→ Prompt
Reproduce each of the entries below word for word, keeping every line and its order unchanged.

(Excerpt from a dataset)
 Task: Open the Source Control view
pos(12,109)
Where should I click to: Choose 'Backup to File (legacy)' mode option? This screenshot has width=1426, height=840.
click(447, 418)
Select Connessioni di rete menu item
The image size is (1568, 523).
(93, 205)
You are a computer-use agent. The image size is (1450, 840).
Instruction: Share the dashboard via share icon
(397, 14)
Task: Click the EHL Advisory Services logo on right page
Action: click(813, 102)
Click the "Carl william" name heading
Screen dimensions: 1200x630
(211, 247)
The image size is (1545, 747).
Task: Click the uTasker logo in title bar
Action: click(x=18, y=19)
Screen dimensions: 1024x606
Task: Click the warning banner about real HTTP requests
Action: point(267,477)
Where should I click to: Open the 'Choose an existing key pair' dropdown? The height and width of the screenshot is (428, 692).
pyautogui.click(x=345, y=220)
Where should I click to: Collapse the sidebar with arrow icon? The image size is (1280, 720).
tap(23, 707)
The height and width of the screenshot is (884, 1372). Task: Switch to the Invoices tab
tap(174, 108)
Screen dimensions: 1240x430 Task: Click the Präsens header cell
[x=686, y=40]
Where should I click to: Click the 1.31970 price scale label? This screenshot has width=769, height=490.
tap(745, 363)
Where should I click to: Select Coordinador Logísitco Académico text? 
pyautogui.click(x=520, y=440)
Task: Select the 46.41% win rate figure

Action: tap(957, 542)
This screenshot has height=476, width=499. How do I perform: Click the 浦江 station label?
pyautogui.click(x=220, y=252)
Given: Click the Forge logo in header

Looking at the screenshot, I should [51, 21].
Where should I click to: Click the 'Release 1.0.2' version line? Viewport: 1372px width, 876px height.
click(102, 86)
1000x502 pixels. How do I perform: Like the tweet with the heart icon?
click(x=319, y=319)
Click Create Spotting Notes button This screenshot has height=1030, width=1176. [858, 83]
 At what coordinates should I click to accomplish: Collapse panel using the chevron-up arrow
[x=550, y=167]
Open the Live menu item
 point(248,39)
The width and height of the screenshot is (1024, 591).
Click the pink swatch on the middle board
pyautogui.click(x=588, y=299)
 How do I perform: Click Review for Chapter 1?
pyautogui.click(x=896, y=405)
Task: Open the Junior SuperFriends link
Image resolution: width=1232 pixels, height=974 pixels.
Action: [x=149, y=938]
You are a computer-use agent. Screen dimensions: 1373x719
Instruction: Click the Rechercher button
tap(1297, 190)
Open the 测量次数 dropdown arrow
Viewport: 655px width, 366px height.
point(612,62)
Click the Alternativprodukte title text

→ Finished exercise
 Task: Open the Source Control view
pos(12,109)
Where should I click to: Choose 'Backup to File (legacy)' mode option? This screenshot has width=1426, height=840.
click(447, 418)
Select Connessioni di rete menu item
The image size is (1568, 523).
(93, 205)
You are a computer-use agent. The image size is (1450, 840).
Instruction: Share the dashboard via share icon
(397, 14)
Task: Click the EHL Advisory Services logo on right page
Action: click(813, 102)
Click the "Carl william" name heading
Screen dimensions: 1200x630
(211, 247)
The image size is (1545, 747).
Task: Click the uTasker logo in title bar
Action: click(x=18, y=19)
Screen dimensions: 1024x606
Task: Click the warning banner about real HTTP requests
Action: point(267,477)
Where should I click to: Open the 'Choose an existing key pair' dropdown? The height and width of the screenshot is (428, 692).
pyautogui.click(x=345, y=220)
Where should I click to: Collapse the sidebar with arrow icon? The image size is (1280, 720).
tap(23, 707)
The height and width of the screenshot is (884, 1372). Task: Switch to the Invoices tab
tap(174, 108)
Screen dimensions: 1240x430 Task: Click the Präsens header cell
[x=686, y=40]
Where should I click to: Click the 1.31970 price scale label? This screenshot has width=769, height=490.
tap(745, 363)
Where should I click to: Select Coordinador Logísitco Académico text? 
pyautogui.click(x=520, y=440)
Task: Select the 46.41% win rate figure

Action: tap(957, 542)
This screenshot has height=476, width=499. How do I perform: Click the 浦江 station label?
pyautogui.click(x=220, y=252)
Given: Click the Forge logo in header

Looking at the screenshot, I should [51, 21].
Where should I click to: Click the 'Release 1.0.2' version line? Viewport: 1372px width, 876px height.
click(102, 86)
1000x502 pixels. How do I perform: Like the tweet with the heart icon?
click(x=319, y=319)
Click Create Spotting Notes button This screenshot has height=1030, width=1176. [858, 83]
 At what coordinates should I click to accomplish: Collapse panel using the chevron-up arrow
[x=550, y=167]
Open the Live menu item
 point(248,39)
The width and height of the screenshot is (1024, 591).
Click the pink swatch on the middle board
pyautogui.click(x=588, y=299)
 How do I perform: Click Review for Chapter 1?
pyautogui.click(x=896, y=405)
Task: Open the Junior SuperFriends link
Image resolution: width=1232 pixels, height=974 pixels.
Action: [x=149, y=938]
You are a computer-use agent. Screen dimensions: 1373x719
Instruction: Click the Rechercher button
tap(1297, 190)
Open the 测量次数 dropdown arrow
Viewport: 655px width, 366px height.
point(612,62)
Click the Alternativprodukte title text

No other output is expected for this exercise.